Jon Moon of Art of Angling Fishing Guides said he was motivated to sound the alarm after a particularly dire season.
"As a fishing guide here, I've seen a massive decline in the last 20 years," he said. "And it's not just me saying this, it's fishermen that I run into on the rivers, other guides in town, and I would really like to have this brought to the forefront. I feel like it should have been the largest election issue for voters in the Sea to Sky corridor.
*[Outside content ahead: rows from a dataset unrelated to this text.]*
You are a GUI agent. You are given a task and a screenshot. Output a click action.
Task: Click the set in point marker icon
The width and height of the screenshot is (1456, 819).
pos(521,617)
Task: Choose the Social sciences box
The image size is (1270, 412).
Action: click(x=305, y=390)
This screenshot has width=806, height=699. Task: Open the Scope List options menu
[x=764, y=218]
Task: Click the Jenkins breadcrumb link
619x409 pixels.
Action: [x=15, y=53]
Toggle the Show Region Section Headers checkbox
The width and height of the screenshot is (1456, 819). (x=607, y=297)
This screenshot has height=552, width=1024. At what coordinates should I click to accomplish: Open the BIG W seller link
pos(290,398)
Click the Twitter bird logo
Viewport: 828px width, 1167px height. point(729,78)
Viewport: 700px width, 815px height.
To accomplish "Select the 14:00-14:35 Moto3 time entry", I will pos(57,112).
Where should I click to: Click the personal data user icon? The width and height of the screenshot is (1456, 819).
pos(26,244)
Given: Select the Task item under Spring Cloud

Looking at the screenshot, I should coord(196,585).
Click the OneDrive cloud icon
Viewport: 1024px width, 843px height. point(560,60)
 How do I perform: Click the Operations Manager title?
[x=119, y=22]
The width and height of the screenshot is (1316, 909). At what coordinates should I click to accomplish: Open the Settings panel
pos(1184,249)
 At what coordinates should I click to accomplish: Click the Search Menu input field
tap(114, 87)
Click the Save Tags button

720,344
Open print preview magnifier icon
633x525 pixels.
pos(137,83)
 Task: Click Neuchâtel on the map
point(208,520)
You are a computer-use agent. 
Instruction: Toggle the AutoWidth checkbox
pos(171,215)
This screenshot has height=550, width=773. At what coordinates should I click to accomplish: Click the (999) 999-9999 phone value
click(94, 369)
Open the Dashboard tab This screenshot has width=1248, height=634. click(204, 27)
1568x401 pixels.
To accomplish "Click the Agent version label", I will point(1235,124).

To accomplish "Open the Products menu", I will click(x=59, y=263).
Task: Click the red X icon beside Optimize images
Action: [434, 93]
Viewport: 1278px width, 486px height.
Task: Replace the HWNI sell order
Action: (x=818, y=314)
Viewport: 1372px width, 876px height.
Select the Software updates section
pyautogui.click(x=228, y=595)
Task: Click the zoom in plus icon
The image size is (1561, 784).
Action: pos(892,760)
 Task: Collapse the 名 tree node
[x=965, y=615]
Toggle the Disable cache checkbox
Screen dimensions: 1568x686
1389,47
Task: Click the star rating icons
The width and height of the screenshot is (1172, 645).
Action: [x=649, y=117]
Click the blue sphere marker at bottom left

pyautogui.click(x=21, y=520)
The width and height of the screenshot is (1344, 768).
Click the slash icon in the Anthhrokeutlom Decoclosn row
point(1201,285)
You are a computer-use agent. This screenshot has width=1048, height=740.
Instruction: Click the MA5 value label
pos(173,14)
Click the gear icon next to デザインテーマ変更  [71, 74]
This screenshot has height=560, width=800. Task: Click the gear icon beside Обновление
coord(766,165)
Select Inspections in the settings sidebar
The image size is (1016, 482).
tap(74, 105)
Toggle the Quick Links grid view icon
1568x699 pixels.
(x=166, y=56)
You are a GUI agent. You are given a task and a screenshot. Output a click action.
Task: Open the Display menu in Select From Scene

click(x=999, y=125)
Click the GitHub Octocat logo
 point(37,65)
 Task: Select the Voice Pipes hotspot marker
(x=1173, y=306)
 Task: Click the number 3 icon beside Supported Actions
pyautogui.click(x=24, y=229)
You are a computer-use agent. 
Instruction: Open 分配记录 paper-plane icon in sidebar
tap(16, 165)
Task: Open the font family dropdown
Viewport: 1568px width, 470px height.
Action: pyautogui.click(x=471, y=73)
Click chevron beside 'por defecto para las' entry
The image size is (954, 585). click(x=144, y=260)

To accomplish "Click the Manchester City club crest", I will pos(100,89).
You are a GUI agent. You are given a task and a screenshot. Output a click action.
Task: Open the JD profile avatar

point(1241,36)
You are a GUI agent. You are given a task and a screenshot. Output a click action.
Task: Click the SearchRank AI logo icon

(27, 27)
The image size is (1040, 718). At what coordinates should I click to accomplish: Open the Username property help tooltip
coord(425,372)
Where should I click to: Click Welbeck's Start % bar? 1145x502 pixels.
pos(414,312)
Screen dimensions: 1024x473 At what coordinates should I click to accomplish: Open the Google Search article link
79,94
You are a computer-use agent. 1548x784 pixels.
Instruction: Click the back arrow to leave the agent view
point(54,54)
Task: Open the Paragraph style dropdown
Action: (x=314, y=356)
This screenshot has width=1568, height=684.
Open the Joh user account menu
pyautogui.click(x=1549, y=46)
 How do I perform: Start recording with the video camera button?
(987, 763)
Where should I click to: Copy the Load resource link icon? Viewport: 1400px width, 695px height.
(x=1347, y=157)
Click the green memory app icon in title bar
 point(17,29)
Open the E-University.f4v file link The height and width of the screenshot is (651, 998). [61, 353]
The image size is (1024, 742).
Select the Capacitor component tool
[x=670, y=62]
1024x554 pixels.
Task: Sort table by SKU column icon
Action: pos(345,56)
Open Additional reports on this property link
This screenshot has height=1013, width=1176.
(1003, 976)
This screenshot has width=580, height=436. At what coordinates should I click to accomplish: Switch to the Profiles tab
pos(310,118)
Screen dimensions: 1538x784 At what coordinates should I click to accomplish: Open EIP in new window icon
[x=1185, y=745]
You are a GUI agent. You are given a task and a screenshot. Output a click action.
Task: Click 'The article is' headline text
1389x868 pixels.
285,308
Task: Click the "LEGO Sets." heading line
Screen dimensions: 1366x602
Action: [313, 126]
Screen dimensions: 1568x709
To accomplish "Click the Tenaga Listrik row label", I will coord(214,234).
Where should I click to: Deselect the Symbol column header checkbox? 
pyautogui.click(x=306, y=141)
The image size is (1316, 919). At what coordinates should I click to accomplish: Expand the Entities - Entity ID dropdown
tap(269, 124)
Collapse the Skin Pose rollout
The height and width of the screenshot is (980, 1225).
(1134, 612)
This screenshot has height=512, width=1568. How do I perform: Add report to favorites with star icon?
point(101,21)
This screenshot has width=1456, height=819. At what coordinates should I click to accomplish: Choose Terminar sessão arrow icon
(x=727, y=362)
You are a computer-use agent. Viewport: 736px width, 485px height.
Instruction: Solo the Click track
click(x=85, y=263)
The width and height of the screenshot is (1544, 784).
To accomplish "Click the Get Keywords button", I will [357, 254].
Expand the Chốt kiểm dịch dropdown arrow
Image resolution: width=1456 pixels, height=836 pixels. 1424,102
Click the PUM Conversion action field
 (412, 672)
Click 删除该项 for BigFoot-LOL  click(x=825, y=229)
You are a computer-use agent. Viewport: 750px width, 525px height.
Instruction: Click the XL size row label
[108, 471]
It's the backbone of the health of the Pacific coastline."
Logan Wilkins of Trout Country Fishing Guides concurred, noting "we've seen declines across the board in most species locally." He singled out last year's chum return specifically as "incredibly dismal."
Pemberton Fish Finders' Brad Knowles, whose guiding area spans from Vancouver to Bute Inlet, and as far inland as the Fraser, said that while the Coho and Chinook numbers were "looking OK," this year's sockeye run to the Birkenhead River was concerning. "I think there were only maybe 8,000 fish, which is a very, very low return," he said.
This summer, federal fisheries experts painted a troubling picture of the challenges facing Pacific salmon, and pointed to climate change as the main contributor.
A report put out by Fisheries and Oceans Canada (DFO) this summer said air and water temperatures in B.C. and Yukon continue to rise, while changing precipitation patterns are altering freshwater habitats. These effects have only been compounded by landscape-altering human activity as well, the report stated. "There is no question that climate change is having a significant impact on our salmon," said fisheries minister Jonathan Wilkinson at an August news conference in Vancouver. "Not only do these declines have direct impacts on our ecosystems and the health of our environment, but they have serious impacts on the health of our economy."
Sockeye numbers in particular were not promising, with the DFO adjusting the species' expected return to the Fraser River to more than 600,000, down from an earlier projection of nearly 5 million.
Twelve out of 13 Fraser River Chinook populations were also recommended for protection under the Species at Risk Act, and a rockslide along the same river blocked the migration route of millions of salmon and prompted criticism of the provincial government's response.
Last month, the Tsilhqot'in Nation in Williams Lake put out a statement concerning the "escalating crisis" along the Fraser, and warned that, if the DFO does not carry out the work needed during the low-water winter season, including drilling and blasting runs, the effects on the 2020 salmon run could be disastrous.
Just this week, Ottawa responded in turn by awarding a $17.6-million contract to Peter Kiewit Sons ULC for work on the landslide near Big Bar. Fisheries minister Bernadette Jordan said in a statement that she intends to visit the site and will make an announcement on the next steps to protect the long-term sustainability of key Pacific salmon runs that experts have warned could face extinction as a result of the slide.
Among the fishing guides Pique spoke with, there was little consensus on the major factors contributing to the decline in certain species, with everything from habitat destruction, commercial overfishing, the spread of disease in Chinook through open-net farming, over-predation and BC Hydro's ramping rates killing fish fry listed as possible factors.
"The reality is that's kind of why things are the way they are today. No one really knows why, and everyone is jumping at conclusions but nothing is science-based. When DFO has been making their decisions, it just kind of seems like they are jumping at whims," said Knowles.
"A lot of people grasp at different things: commercial fishing, Atlantic salmon, nets in the Pacific. But the reality is that I don't think there's really been enough done in rehabilitation and conservation efforts."